We don’t know whether the new Kansas law that asserts that the federal government has no authority to regulate guns, ammunition and accessories made, sold and kept only in Kansas is constitutional or not. That goes as well for the provision that federal agents who run afoul of the Kansas law in their line of duty are subject to arrest, conviction and even prison.
We doubt there will be many issues involving guns, ammo and accessories made, sold and kept only in Kansas.
But we also doubt protecting such transactions was the intent of the bill. Despite its impressive name — the Second Amendment Protection Act — the law is a directed slap at a Democratic president by the staunchly conservative majority in the Kansas Legislature — with the blessing of Kansas Gov. Sam Brownback and the constitutional expertise of Secretary of State Kris Kobach.
The law is a chest-beating act by Kansas lawmakers who resent any hint of gun control. It amounts to telling President Barack Obama — who is nowhere near the threat to the Second Amendment that its Kansas “protectors” seem to think — and both houses of Congress that gun laws they pass won’t pass muster in Kansas because this state knows better.
Maybe it does. Maybe Mr. Kobach’s expertise has led to a law that will withstand constitutional challenge. Maybe avoiding interstate commerce issues, if the Kansas law truly does that, makes it bulletproof.
Then again, maybe the Constitution’s Supremacy Clause will prevail. It provides that the U.S. Constitution and federal laws hold precedence over state constitutions and state laws when federal and state laws conflict.
A showdown seems certain, eventually. As Patricia Stoneking, president of the Kansas State Rifle Association, speculated, a dispute could be triggered when a Kansas gunsmith sells a firearm made in Kansas to a Kansan without complying with federal requirements for a background check or registering the gun.
The day after Gov. Brownback signed the bill into law, U.S. Attorney General Eric Holder told the governor in a letter that the Kansas law is unconstitutional and that the federal government was willing to fight it out in court. Mr. Holder also said, “Kansas may not prevent federal employees and officials from carrying out their official responsibilities. And a state certainly may not criminalize the exercise of responsibilities.”
In his response, the governor said, “The people of Kansas have clearly expressed their sovereign will,” and, curiously, added, “The right to keep and bear arms is a right that Kansans hold dear,” as if that right is in jeopardy.

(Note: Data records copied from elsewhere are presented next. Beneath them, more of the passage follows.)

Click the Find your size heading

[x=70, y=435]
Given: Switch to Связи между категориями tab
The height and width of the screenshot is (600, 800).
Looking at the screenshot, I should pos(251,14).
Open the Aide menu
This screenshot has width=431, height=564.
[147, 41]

For his part, Mr. Kobach expressed confidence in the state law and shrugged off the U.S. attorney general’s letter as “blustering.”
We don’t know who will win on the legal issues, but in our view, this law is both unnecessary and spiteful. Perhaps we are in a minority in an increasingly conservative state. But this new law — this triumph for tea partiers in the Kansas Legislature — is not one of our state’s great achievements.